We conceived at Christmas. It was the first time we paid any attention to my ovulation schedule. I knew we were pregnant within days. I felt tugging, pulling, sore breasts - everything but nausea. I took 3 of the "early response" pg tests, but each came up BFN. I still knew in my heart I should keep testing. Finally, on the day AF was scheduled to arrive, I saw a faint positive line! My husband was so excited and I was shaking and crying with excitement. He immediately grabbed my hand and pulled me into the room that would be the nursery. He was planning where to put the crib, the armoire, the rocker, etc. I've rarely seem him so excited.
After we had the pregnancy confirmed by the doctor, I bought "grandparent memory books" to give our parents. We had planned to FedEx them, but got too excited and told them over the phone. News spread quickly. It was the first grandchild on either side. We immediately had congratulation phone calls from Puerto Rico, Alabama, and Georgia. We were as happy as humanly possible.

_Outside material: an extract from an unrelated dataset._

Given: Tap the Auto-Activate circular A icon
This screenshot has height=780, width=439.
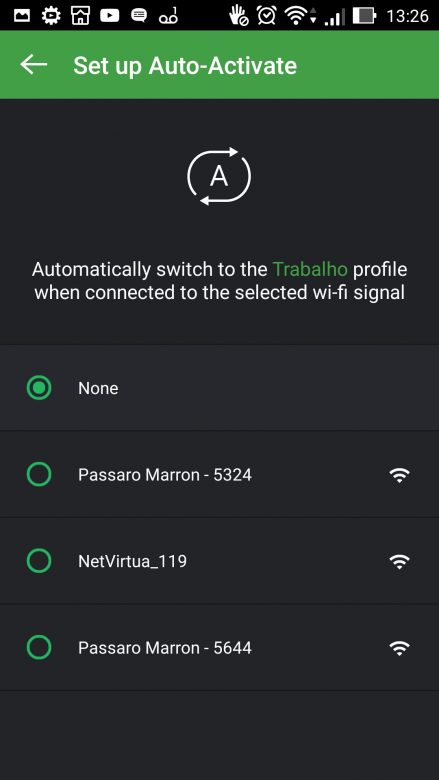Looking at the screenshot, I should (219, 176).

We loved going and looking at baby furniture, bedding, toys, and blankets. We already had a list of possible names. Richard talked to my belly. I'm embarrased to admit that I told the baby all about our family, what to expect: the crazy aunts, summers helping his grandad on the farm, vacations in Puerto Rico. We had truly great chats.
I monitored the baby's progress every day online. Today it's eyelids were forming, tomorrow it's tail would start disappearing. I loved knowing what was happening to him. It felt right being a mommy. I hope I can have that feeling again very soon!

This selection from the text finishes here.